The Federal Trade Commission yesterday weighed in on the critical issue of net neutrality — or, more accurately, it indicated it had no intention of weighing in on this critical consumer protection issue. That’s bad news for consumers.
For the uninitiated, net neutrality is shorthand for the idea that Internet providers should be prevented from speeding up or slowing down Web content based on its source, ownership or destination. Big Internet providers such as cable and phone companies don’t like it. Big Internet users such as Google and Yahoo support it, as do many public interest groups, including Consumers Union, the sponsor of this blog.
Here is what FTC Chairman Deborah Platt Majoras had to say about the report that was approved and released by her agency yesterday. Click here to view her entire statement and here to read the entire report. Be forewarned that the report is large and the FTC web site it notoriously slow.

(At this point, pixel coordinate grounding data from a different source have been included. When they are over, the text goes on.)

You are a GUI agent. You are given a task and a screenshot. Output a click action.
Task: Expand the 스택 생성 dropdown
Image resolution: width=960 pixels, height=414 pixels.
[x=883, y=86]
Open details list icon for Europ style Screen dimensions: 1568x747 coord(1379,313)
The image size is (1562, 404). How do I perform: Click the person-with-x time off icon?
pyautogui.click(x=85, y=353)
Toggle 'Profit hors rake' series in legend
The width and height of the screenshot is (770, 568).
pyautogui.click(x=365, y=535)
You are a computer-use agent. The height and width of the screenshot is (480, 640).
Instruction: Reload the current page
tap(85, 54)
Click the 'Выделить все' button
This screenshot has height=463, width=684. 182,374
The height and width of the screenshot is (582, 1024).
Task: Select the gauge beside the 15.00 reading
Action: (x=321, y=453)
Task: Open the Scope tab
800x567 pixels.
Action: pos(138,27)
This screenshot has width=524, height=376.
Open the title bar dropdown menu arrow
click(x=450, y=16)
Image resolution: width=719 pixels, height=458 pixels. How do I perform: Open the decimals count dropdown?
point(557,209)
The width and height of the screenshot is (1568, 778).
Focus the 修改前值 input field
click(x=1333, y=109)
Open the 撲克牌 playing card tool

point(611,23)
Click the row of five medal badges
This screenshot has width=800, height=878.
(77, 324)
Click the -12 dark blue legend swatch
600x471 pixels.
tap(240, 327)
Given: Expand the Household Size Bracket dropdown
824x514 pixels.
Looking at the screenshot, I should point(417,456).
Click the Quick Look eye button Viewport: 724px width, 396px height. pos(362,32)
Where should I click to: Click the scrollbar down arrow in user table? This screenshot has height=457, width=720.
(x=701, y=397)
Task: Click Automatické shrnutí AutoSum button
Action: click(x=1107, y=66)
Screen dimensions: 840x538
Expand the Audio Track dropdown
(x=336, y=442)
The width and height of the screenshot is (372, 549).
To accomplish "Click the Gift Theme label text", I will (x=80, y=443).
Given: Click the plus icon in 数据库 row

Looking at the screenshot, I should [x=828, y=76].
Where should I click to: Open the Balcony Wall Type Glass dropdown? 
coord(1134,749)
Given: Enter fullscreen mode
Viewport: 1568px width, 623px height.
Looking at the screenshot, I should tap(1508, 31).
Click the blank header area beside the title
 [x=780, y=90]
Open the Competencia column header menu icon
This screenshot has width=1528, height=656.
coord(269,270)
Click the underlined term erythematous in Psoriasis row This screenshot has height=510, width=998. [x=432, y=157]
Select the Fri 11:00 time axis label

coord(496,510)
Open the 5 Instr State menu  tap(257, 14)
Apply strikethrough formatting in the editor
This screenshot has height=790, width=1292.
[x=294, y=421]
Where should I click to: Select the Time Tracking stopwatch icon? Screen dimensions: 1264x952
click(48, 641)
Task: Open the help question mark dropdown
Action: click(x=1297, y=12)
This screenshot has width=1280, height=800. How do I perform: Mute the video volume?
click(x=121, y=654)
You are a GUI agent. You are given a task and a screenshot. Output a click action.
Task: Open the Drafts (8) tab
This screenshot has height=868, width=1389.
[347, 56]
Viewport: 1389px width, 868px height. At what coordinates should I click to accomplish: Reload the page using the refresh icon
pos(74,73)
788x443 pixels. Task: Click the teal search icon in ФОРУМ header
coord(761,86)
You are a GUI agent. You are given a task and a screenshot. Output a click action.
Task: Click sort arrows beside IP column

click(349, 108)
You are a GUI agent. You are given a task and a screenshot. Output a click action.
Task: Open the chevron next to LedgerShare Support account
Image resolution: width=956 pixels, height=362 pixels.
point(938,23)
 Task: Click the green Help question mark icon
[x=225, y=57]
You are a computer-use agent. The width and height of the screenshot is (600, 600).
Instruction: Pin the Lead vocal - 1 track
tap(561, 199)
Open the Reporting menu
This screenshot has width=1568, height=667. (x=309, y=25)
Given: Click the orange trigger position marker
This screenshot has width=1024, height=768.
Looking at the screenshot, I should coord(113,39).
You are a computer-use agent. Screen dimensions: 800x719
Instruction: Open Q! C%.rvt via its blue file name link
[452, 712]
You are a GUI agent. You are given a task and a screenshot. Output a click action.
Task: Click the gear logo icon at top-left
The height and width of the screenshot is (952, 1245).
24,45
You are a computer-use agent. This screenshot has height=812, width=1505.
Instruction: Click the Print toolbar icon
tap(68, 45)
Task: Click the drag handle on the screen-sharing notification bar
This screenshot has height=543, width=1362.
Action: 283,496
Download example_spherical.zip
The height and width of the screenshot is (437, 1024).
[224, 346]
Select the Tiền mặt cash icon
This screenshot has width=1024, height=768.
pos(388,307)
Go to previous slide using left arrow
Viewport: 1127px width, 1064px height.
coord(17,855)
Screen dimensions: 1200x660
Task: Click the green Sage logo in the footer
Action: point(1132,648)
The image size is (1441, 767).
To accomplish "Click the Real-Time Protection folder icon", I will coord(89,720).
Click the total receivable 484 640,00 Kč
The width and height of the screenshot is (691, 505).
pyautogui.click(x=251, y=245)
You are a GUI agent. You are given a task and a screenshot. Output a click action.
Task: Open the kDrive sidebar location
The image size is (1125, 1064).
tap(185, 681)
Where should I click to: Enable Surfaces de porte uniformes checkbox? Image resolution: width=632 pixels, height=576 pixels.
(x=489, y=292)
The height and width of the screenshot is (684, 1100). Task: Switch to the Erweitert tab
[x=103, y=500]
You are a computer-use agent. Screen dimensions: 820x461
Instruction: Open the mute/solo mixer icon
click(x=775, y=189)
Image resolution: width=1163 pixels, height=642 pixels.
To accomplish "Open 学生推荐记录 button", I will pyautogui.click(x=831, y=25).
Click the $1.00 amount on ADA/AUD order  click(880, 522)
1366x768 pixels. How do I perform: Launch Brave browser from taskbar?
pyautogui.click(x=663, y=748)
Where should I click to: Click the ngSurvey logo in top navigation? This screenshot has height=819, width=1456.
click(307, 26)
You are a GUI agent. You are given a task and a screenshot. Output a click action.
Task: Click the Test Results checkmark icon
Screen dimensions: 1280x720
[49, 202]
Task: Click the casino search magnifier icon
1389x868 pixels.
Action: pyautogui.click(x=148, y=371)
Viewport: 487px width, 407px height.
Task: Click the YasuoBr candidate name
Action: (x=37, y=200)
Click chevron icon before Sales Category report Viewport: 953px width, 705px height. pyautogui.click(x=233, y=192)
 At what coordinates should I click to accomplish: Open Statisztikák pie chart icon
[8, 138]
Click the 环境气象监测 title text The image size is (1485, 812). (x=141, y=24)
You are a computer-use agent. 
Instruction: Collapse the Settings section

“This report recommends that policy makers proceed with caution in the evolving, dynamic industry of broadband Internet access, which generally is moving toward more – not less – competition. In the absence of significant market failure or demonstrated consumer harm, policy makers should be particularly hesitant to enact new regulation in this area.”
In other words, the agency that is supposed to be the federal government’s leading watchdog for consumers believes it should do nothing “in the absence of significant market failure or demonstated consumer harm.” This is the equivalent of a government agency saying it will look at the idea of requiring fire alarms after — and only after — there is a big fire that kills a bunch of people.
But Majoras didn’t stop there. She then went on to warn the rest of Washington’s policy makers that they “should be particularly hesitant to enact new regulation in this area.”
In contrast, FTC Commissioner Jon Leibowitz raises some serious misgivings about a “wait-and-see” attitude by the agency on net neutrality. Click here to view Leibowitz’s full statement.
“The report also soberly reminds us that regulation often has unintended side-effects. That is surely true. But it seems to me equally clear that this report shows that doing nothing may have its costs as well,” said Leibowitz.
This report and the FTC’s dismissive attitude about net neutrality should infuriate any consumer who pays a monthly Internet bill. At best, most American consumers currently have a choice of two high-speed Internet providers, the phone company and the cable company. Many have only one, or none at all.
We are hopeful that few policy makers in Washington will heed Majoras warning to bury their heads deep in the sand on the issue of net neutrality.
Mark Cooper of the Consumer Federation of America recently wrote a great guest blog for us on this issue and why it should matter so much to consumers, which you can read by clicking here.
In closing, we will note the irony of the FTC’s motto — “Protecting America’s Consumers” — which is sprayed along the top of the agency’s web page and letterhead. The agency also likes to tout itself as the leading consumer watchdog within the federal government.
Watchdogs don’t have to be viscious. Some are even lame, blind and toothless and still do a pretty good job of protecting life and property. But the one thing a watchdog should never be is indifferent to those it is supposed to be protecting.